Fifty-five percent of these waters were considered to be in “poor” condition for aquatic life, while just 21 percent of the waters were considered “good.” The results were based on samples collected randomly from nearly 2,000 rivers during the summers of 2008 and 2009, the agency said.
Among the findings:
More than a quarter of rivers and streams registered high nitrogen levels and 40 percent had too much phosphorous. Such nutrient pollution, which typically runs off of farmland, sparks algae growth, eroding food supplies and depriving aquatic species of oxygen. More than a quarter of rivers and streams are particularly prone to flooding, pollution and erosion because of a dearth of vegetation cover.
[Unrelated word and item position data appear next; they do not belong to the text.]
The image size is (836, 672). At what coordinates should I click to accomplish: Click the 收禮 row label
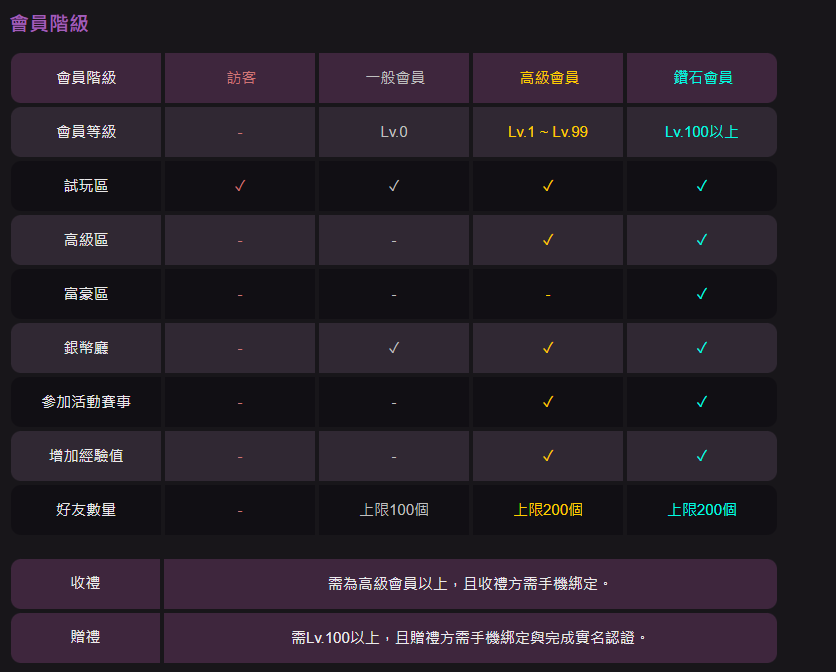86,583
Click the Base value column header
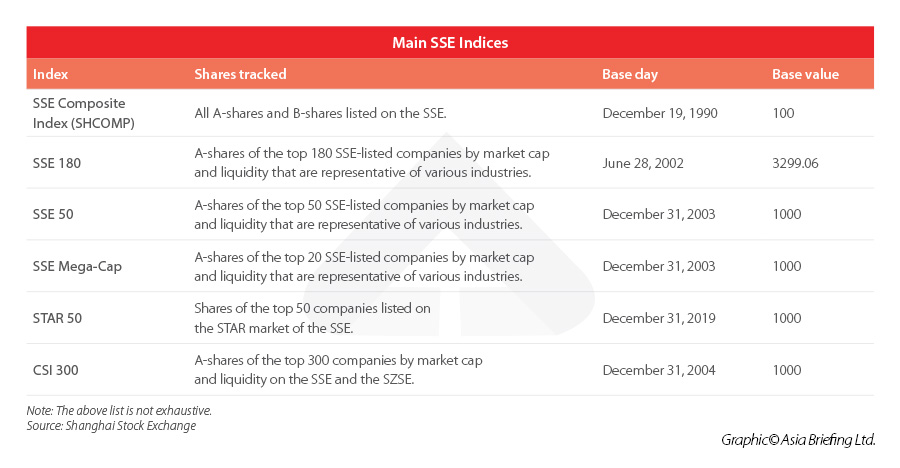900x468 pixels. tap(805, 74)
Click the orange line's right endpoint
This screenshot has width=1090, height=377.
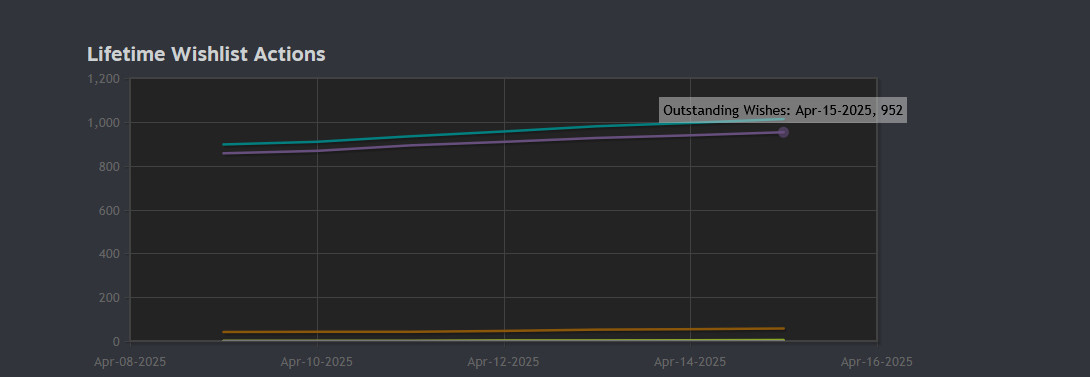point(783,328)
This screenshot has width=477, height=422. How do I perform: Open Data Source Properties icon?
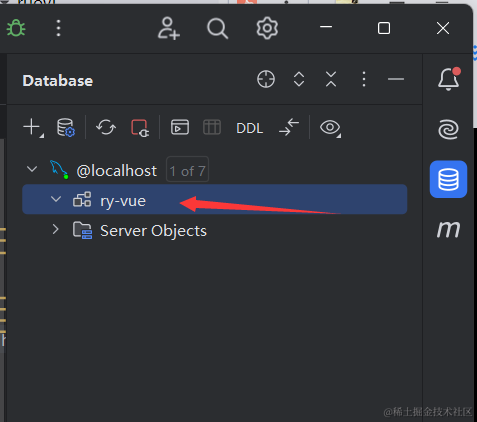[66, 127]
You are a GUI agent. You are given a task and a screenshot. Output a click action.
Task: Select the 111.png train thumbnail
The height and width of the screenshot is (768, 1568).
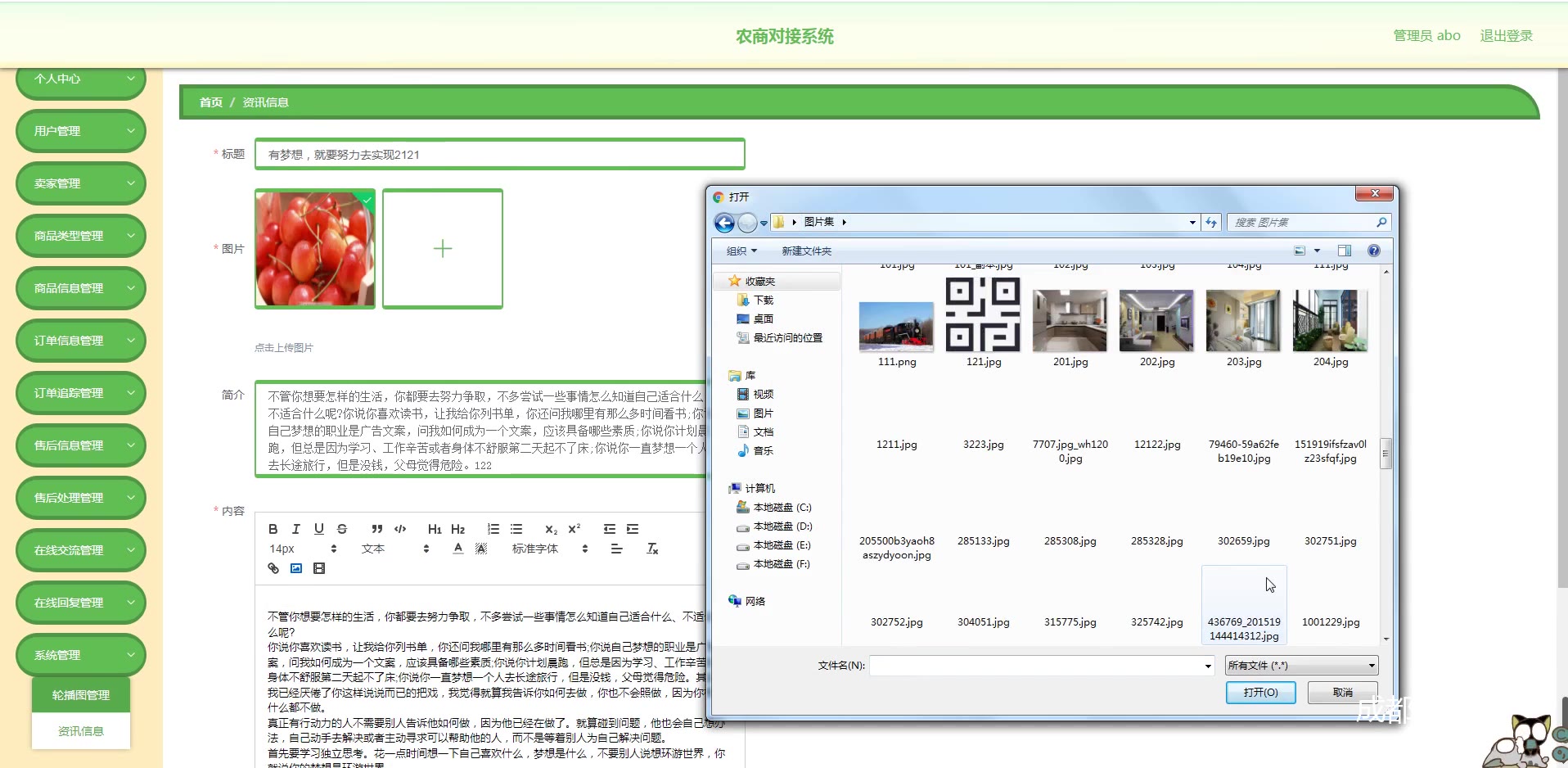(x=896, y=326)
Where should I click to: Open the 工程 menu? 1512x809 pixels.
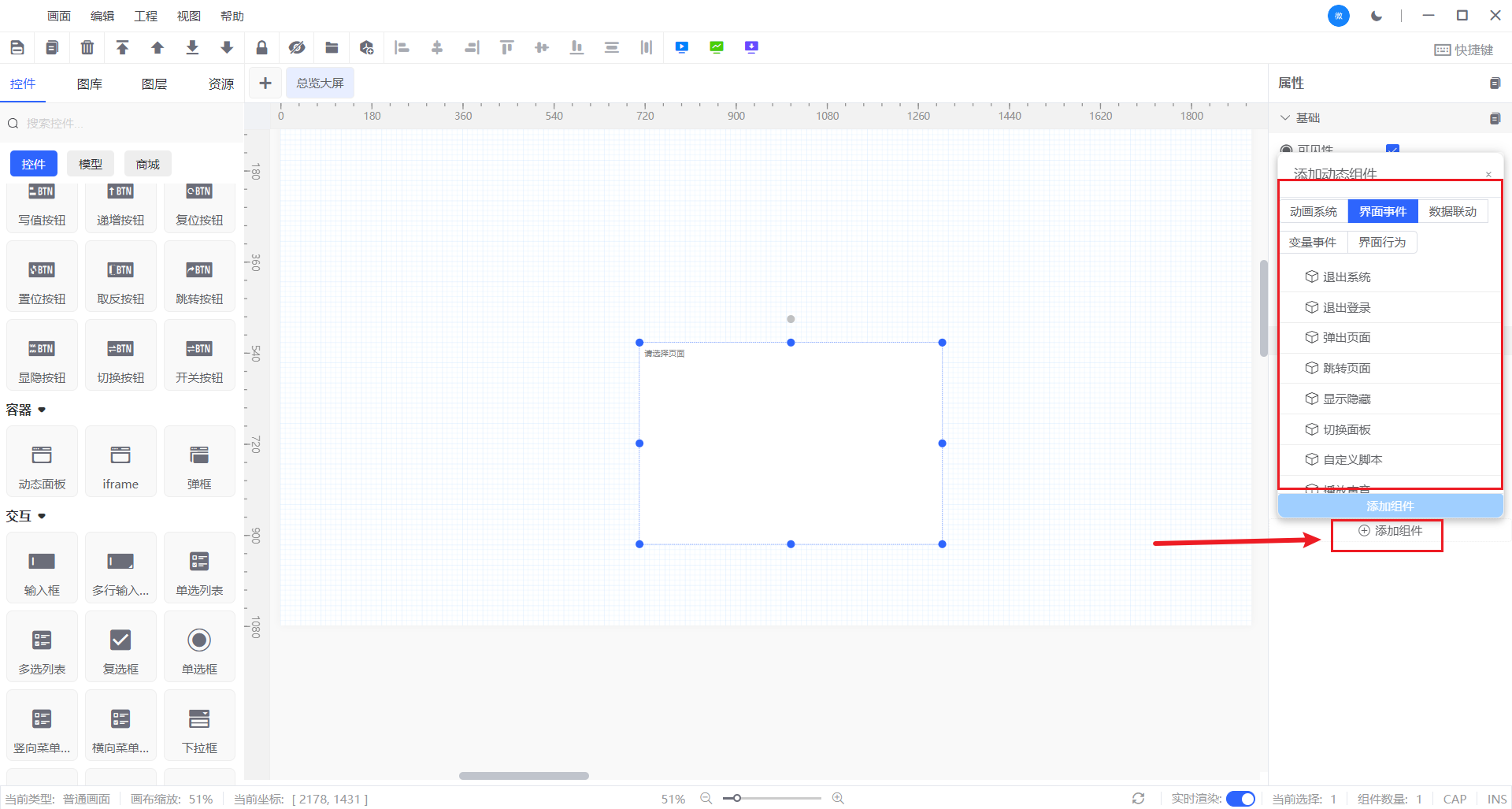[146, 16]
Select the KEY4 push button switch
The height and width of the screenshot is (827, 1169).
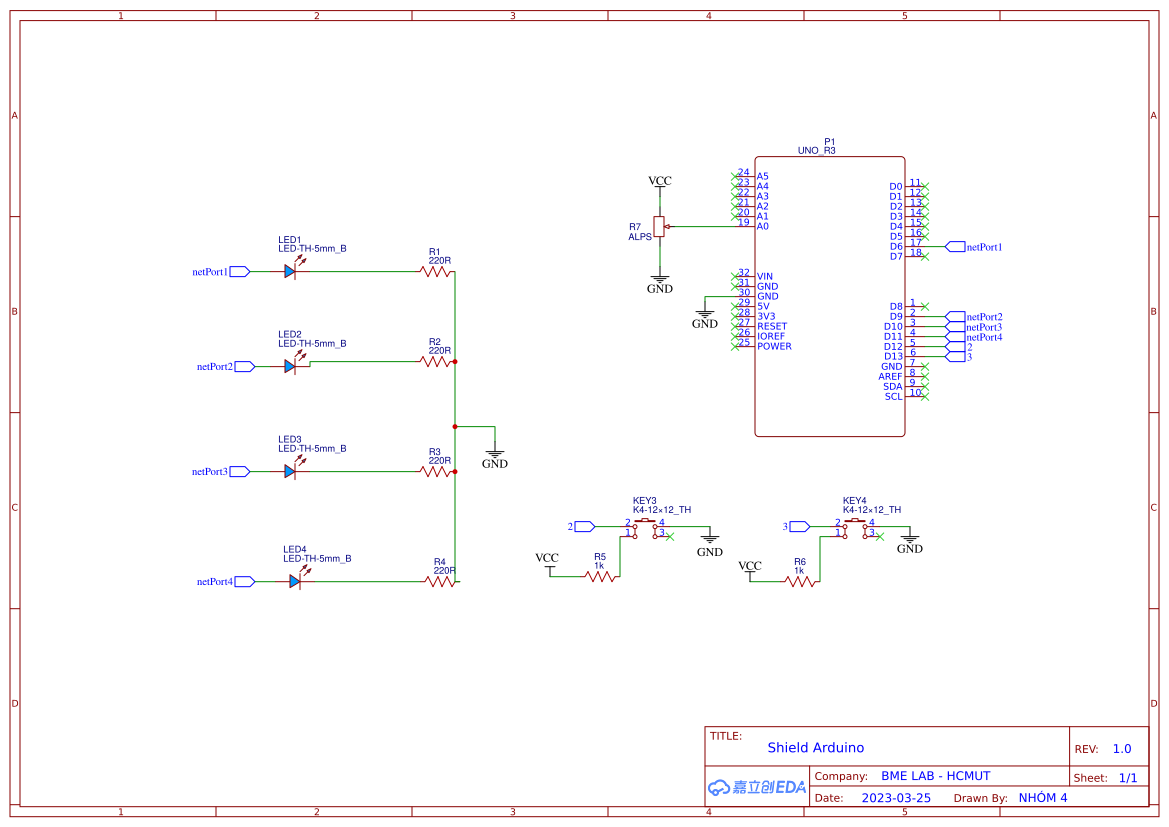(855, 528)
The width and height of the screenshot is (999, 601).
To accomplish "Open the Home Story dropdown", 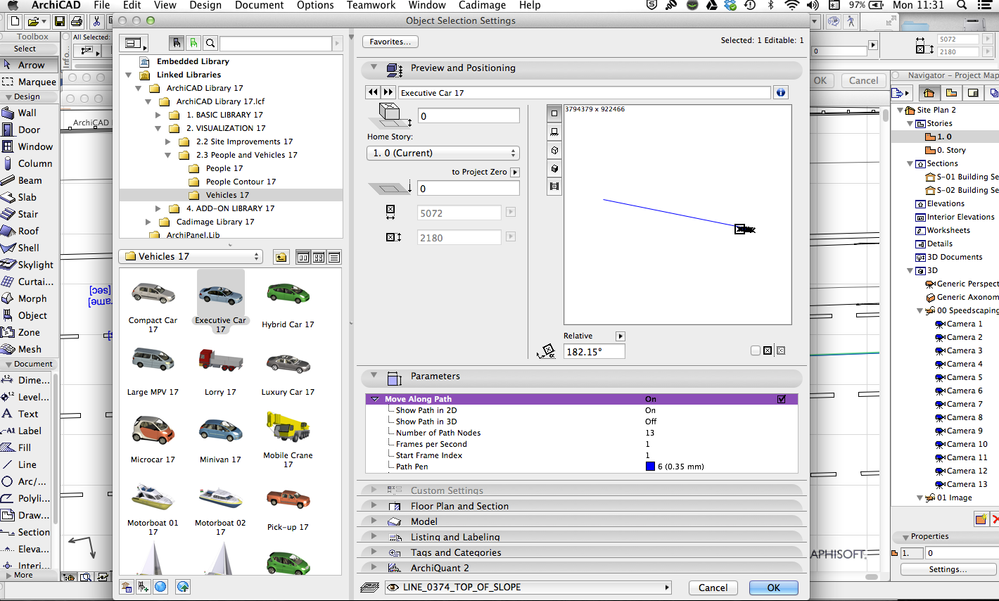I will pyautogui.click(x=443, y=153).
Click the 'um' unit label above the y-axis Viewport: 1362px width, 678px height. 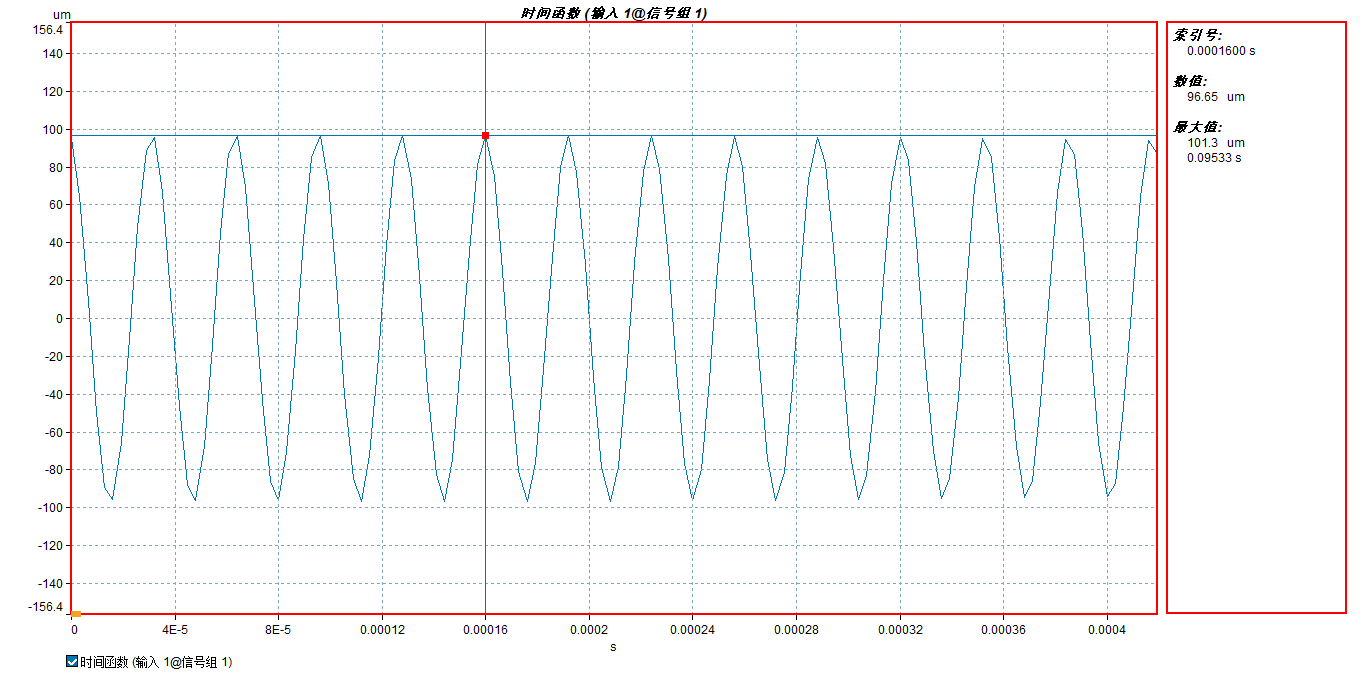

Nine percent of waters tested positive for high bacteria levels, making them not fit for swimming. Fish in more than 13,000 of miles of water carried high levels of mercury, a toxic element particularly harmful to children and fetuses. Conditions were typically better in the western U.S. than in the east, particularly across the mountain regions, where 26 percent of waters was in “poor” condition and 42 percent was “good.” Worst off was the Coastal Plains region, stretching from Eastern Texas to Florida and along much of the Atlantic coast. There, 71 percent of these waters was deemed “poor.”
The survey comes as several states are looking to address water pollution. States along the Mississippi River, for instance, are hashing out plans to cut down on nutrient pollution that has long choked the Gulf of Mexico.